[But visé]
Indiquez si chacune des affirmations suivantes concorde avec l’extrait fourni. Répondez par oui ou par non et citez mot pour mot le passage qui tranche.
1. La personne interrogée consacre plus de dix heures par semaine à l’entraînement.
2. Ce que la personne interrogée apprécie avant tout dans le château Pierre Chanal, c’est le style de son intérieur.
3. En Allemagne, après avoir franchi un mur, la personne interrogée s’est retrouvée devant une cabane occupée par des gardes.

[Extrait fourni]
--- --- ---

En Allemagne, il m’arrivait de me poser dans une salle et de lire un livre. J’aime cette sensation de solitude au milieu de nul part. Ce sont des endroits très silencieux, où la nature a plus ou moins repris ses droits. C’est souvent très grand, ça résonne. On entend beaucoup de choses. On analyse tout ce qui est autour de soi. Tous les sens sont en éveil… On perçoit les infiltrations d’eau, les bruits d’animaux, des oiseaux… Quelque chose craque. Tu te figes et écoutes. Est-ce qu’il y a quelqu’un ? L’adrénaline monte. Il ne faut pas se faire attraper ou se faire voir. Régulièrement il y a des choses qui sont cassées ou pillées et ça peut t’être mis sur le dos. C’est tout de même très stressant. En Allemagne, en passant un mur, je suis tombé devant la cabane occupée par des gardes. Ce sont des moments mémorables. Ton cœur bat très fort. Tu dois réfléchir et prendre des décisions. Il peut y avoir des conséquences…

Qu’est-ce que tu aimes le plus avec le château Pierre Chanal ?
C’est avant tout son emplacement. Un peu isolé, face à l’eau, la vue est magnifique ! Côté style, l’extérieur du château est vraiment superbe !
Comment est-ce que tu te prépares ?
J’ai une approche qui est un peu moins « randonnée » et plus « parkour » car j’apprécie ne rien casser et je dois souvent grimper pour m’infiltrer. Pour ça, il faut quand même une condition physique certaine. Je dois être en mesure d’affronter toutes les situations. J’ai plus de 10 h d’entraînement par semaine. Ma pratique du sport, c’est avant tout une hygiène de vie. Ensuite, je vois tout de suite les résultats quand je suis sur un lieu. Je me sens plus à l’aise, je peux m’extirper d’endroits ou grimper.
Enfin, qu’est-ce que tu aimerais faire, quels lieux ou types de lieux est-ce que tu aimerais voir ?

--- --- ---

[Informations fournies]

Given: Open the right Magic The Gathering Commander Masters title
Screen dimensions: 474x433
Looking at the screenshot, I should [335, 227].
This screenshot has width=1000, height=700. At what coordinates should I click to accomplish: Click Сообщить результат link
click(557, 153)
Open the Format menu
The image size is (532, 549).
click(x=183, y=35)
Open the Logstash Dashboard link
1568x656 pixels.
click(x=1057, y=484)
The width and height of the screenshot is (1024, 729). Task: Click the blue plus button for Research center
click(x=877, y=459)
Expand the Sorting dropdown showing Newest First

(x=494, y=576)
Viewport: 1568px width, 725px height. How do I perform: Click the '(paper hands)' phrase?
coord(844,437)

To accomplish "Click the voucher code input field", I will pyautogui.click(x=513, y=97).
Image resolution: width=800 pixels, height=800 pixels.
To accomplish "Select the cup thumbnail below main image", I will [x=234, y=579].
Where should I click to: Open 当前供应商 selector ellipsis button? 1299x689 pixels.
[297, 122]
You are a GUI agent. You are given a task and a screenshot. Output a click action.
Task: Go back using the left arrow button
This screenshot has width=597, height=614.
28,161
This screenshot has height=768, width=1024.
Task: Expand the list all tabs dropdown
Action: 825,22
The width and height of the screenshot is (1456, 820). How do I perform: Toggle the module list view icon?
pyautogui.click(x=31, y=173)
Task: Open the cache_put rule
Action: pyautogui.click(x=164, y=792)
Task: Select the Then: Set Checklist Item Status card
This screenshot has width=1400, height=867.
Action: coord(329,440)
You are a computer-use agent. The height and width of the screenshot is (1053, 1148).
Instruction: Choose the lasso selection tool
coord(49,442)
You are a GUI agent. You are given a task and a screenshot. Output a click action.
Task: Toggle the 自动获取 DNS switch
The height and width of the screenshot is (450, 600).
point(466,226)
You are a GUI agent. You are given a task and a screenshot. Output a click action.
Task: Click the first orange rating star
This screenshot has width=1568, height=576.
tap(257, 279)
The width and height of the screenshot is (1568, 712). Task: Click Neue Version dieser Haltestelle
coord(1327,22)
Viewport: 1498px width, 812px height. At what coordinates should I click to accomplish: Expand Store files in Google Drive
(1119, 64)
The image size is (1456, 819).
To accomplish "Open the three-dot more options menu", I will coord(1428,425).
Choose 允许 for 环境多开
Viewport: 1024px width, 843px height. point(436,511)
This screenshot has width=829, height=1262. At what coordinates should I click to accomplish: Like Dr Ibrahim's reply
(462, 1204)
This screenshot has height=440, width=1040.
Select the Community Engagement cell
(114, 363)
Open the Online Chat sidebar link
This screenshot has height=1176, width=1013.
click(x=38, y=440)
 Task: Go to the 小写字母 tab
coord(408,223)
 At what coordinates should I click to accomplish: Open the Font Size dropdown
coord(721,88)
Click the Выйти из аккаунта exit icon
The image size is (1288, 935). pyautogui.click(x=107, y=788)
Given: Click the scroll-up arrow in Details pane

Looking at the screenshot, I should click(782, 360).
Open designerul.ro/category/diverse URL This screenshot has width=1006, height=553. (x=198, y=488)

--- --- ---

[Résultat final]
1. Oui : « J’ai plus de 10 h d’entraînement par semaine. »
2. Non : « C’est avant tout son emplacement. »
3. Oui : « En Allemagne, en passant un mur, je suis tombé devant la cabane occupée par des gardes. »